Willing to pay for support: Pools won't encrypt

Hey all - I seem to have a very unfortunate combination of errors that stop me from encrypting my volumes.

I have tried to upgrade from CORE –> SCALE not fully understanding that my volumes where encrypted via legacy encryption GELI.

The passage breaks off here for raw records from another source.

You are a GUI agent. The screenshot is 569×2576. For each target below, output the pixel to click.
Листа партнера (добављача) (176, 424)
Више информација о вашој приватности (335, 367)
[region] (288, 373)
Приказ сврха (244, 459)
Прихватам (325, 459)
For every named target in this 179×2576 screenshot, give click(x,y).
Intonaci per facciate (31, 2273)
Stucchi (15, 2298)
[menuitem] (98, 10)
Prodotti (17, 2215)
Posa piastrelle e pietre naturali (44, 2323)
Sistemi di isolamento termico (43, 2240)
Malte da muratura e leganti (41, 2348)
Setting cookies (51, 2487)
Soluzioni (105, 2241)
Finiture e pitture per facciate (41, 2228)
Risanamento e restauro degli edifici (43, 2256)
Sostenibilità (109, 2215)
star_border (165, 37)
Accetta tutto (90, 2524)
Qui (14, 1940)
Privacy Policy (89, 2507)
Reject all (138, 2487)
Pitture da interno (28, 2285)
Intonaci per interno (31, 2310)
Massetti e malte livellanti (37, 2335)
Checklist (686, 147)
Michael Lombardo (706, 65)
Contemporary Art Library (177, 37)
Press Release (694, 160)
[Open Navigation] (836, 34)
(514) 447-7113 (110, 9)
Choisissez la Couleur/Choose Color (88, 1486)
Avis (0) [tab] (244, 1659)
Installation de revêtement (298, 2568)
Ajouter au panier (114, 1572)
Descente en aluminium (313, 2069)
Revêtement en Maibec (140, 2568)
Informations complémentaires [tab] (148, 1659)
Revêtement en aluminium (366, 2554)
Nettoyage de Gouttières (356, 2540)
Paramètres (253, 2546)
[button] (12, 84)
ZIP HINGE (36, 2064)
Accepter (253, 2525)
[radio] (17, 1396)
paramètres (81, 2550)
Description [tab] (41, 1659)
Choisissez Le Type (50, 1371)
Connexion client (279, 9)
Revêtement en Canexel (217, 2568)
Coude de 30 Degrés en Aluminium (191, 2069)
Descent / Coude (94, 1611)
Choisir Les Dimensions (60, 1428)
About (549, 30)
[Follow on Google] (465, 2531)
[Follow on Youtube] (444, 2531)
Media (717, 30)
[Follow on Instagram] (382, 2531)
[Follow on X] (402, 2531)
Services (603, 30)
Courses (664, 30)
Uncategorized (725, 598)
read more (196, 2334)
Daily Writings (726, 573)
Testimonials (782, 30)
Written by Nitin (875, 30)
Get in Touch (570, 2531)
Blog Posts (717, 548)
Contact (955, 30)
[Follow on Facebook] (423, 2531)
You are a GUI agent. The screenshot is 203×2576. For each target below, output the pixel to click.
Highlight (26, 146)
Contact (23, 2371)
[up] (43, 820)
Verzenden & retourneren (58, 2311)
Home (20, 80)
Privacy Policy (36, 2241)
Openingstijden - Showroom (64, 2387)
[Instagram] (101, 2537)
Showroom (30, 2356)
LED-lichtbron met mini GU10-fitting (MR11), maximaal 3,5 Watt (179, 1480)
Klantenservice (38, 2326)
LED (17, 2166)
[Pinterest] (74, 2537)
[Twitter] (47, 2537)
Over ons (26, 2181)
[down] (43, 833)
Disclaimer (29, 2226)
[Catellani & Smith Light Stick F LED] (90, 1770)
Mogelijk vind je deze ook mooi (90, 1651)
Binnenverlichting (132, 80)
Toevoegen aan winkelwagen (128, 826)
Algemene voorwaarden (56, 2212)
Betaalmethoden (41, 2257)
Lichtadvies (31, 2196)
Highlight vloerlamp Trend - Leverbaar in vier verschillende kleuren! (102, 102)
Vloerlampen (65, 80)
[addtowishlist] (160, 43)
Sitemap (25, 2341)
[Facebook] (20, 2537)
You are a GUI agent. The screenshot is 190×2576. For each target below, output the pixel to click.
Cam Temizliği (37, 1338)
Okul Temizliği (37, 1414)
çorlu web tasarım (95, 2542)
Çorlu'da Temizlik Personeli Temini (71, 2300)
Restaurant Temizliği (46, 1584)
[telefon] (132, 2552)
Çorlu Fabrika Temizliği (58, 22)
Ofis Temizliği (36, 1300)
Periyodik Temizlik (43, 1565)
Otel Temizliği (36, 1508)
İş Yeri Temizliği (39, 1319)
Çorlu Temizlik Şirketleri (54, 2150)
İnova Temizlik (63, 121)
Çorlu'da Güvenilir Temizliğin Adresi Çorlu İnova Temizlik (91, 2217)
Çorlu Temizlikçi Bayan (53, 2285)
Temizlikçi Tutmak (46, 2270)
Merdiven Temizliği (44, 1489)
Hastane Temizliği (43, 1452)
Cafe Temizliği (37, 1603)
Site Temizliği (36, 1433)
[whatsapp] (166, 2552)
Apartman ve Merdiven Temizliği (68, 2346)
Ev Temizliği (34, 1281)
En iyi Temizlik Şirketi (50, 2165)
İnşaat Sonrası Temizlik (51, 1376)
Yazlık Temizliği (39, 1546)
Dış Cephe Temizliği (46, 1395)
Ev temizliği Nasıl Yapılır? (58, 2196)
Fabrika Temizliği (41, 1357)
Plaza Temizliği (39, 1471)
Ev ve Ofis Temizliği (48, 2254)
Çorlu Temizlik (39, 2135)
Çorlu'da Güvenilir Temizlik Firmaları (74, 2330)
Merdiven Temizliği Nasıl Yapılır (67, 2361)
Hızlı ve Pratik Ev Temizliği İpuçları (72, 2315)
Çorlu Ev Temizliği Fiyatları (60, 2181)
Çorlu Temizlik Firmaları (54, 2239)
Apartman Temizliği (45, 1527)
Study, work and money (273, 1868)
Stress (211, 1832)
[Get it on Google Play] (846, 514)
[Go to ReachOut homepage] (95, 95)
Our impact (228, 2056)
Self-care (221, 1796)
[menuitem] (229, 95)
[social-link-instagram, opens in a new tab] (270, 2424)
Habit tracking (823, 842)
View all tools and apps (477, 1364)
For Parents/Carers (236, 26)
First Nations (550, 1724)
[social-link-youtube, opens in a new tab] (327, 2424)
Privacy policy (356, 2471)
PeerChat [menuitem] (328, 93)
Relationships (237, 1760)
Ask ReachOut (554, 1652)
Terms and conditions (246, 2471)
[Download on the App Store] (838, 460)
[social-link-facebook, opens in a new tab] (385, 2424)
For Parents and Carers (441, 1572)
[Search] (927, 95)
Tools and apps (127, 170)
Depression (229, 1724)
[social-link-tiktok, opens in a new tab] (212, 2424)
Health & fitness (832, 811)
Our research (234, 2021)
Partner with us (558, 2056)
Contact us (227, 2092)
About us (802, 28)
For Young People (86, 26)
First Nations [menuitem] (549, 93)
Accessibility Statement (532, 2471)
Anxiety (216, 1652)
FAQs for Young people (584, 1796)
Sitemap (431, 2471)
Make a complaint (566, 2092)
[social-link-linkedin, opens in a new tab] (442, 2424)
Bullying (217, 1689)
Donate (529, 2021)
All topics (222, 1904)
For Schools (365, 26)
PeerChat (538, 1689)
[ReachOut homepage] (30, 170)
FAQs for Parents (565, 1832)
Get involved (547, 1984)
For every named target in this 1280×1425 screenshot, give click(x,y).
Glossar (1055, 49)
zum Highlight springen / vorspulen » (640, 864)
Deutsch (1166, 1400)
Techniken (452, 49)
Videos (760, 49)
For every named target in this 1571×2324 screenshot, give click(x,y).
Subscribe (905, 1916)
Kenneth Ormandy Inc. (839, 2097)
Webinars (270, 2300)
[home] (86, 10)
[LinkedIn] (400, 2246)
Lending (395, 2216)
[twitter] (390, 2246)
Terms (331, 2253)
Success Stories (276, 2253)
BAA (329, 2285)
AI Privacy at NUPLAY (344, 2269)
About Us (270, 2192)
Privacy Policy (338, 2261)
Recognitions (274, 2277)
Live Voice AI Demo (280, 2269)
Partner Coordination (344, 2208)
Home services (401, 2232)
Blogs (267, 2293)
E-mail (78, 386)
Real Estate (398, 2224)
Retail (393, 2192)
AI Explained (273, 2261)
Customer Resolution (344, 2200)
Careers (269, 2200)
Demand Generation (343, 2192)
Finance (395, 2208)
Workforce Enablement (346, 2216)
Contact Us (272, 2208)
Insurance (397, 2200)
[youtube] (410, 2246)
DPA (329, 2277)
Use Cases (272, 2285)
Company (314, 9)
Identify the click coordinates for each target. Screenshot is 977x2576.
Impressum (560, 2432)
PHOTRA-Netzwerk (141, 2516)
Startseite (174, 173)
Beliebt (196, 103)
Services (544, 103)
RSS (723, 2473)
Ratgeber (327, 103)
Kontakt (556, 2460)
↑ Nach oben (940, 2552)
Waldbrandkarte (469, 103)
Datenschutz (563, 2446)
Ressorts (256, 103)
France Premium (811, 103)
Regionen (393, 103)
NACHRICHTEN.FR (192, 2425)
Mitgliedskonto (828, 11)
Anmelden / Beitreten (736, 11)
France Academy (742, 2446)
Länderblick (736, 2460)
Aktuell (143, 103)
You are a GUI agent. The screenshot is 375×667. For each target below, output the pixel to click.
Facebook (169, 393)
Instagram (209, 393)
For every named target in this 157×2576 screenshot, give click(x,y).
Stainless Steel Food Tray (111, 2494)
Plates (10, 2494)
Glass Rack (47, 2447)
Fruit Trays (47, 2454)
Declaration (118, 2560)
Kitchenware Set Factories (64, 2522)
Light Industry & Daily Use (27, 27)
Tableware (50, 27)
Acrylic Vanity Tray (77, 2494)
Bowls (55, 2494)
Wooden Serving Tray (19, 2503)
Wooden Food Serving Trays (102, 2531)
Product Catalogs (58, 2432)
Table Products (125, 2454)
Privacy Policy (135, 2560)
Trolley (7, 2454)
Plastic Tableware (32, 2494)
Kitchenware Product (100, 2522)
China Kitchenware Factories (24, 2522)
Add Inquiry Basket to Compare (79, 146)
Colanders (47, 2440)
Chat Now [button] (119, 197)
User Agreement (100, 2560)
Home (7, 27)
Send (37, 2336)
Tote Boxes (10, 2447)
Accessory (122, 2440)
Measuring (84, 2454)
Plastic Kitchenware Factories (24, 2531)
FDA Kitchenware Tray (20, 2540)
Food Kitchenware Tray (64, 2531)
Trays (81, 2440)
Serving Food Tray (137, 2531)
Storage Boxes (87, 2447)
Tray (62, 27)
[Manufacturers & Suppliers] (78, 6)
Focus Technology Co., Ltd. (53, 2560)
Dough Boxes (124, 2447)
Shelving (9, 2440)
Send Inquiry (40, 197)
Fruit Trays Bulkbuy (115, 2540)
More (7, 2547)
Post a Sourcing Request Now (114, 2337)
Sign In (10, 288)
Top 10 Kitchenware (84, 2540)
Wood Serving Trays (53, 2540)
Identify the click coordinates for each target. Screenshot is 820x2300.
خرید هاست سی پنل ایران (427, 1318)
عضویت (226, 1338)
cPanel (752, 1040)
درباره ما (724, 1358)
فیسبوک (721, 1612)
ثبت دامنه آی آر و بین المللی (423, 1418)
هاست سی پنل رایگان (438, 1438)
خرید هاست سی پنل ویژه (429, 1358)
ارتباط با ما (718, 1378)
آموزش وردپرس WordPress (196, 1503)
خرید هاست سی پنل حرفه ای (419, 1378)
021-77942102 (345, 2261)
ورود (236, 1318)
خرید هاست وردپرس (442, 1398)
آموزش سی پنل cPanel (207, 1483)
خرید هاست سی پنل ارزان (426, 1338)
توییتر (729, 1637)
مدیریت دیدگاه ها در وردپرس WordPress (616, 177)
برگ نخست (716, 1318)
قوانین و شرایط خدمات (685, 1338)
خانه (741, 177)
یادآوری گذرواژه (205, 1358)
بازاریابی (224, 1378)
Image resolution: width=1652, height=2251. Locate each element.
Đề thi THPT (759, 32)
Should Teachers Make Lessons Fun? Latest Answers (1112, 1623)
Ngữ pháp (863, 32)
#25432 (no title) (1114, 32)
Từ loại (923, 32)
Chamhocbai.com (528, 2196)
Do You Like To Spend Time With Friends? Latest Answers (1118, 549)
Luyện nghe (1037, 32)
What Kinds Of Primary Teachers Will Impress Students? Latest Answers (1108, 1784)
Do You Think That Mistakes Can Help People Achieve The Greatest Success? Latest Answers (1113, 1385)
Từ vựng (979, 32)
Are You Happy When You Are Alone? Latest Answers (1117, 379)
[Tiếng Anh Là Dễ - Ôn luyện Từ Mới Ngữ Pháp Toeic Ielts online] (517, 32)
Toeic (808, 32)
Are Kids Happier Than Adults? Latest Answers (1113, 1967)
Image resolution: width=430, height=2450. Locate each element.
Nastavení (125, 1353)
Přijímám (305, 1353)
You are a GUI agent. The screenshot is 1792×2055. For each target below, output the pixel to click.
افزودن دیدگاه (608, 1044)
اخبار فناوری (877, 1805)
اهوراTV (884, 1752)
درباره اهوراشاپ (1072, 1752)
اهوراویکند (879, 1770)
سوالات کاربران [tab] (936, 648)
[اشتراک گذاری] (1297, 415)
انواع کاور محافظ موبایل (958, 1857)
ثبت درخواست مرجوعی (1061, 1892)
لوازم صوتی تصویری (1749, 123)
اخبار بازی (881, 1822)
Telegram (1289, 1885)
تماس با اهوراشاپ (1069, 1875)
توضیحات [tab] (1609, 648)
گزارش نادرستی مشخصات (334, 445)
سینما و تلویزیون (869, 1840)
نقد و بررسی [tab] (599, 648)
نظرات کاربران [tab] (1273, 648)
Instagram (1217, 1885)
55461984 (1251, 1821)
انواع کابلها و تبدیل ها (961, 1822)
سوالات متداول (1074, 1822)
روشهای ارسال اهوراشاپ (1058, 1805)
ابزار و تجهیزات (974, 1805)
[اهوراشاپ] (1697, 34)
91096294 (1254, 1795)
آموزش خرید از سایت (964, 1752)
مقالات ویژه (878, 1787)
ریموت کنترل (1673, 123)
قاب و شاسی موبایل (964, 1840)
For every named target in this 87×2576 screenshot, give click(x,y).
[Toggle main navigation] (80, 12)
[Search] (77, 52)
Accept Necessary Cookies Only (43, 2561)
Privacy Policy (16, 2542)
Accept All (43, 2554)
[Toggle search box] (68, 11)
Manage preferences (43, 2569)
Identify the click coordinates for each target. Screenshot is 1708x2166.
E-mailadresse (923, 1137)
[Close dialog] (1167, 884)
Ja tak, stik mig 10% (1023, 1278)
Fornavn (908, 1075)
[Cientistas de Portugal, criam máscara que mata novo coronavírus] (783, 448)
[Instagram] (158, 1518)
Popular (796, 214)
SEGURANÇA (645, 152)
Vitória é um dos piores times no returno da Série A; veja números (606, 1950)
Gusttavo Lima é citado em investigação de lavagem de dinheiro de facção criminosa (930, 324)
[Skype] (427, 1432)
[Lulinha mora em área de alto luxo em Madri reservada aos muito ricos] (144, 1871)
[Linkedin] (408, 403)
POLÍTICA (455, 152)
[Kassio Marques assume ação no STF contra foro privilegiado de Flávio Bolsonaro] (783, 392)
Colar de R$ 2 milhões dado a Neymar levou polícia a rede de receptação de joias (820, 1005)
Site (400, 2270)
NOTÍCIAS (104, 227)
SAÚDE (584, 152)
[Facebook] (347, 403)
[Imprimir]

Of course before doing this I did download recovery keys and config files accordingly, but I notice now that those downloads where corrupted or quarantained by some security software - long story short they are not there any more. Chrome download tab shows them striked through. And no file free recovery tool I tried was able to restore those files.

I did restore an old OS version (have tried Core 13.0 and 13.3) via a fresh USB based install but because of the lack of backup files I couldnt restore the settings / pools. After searching everything upside down I did find an old settings file (truenas-2023xxxxxx) that I was able to upload and restart truenas. Unfortunately, still the pools can’t be decrypted even though I am 100% sure that the password did not change since then.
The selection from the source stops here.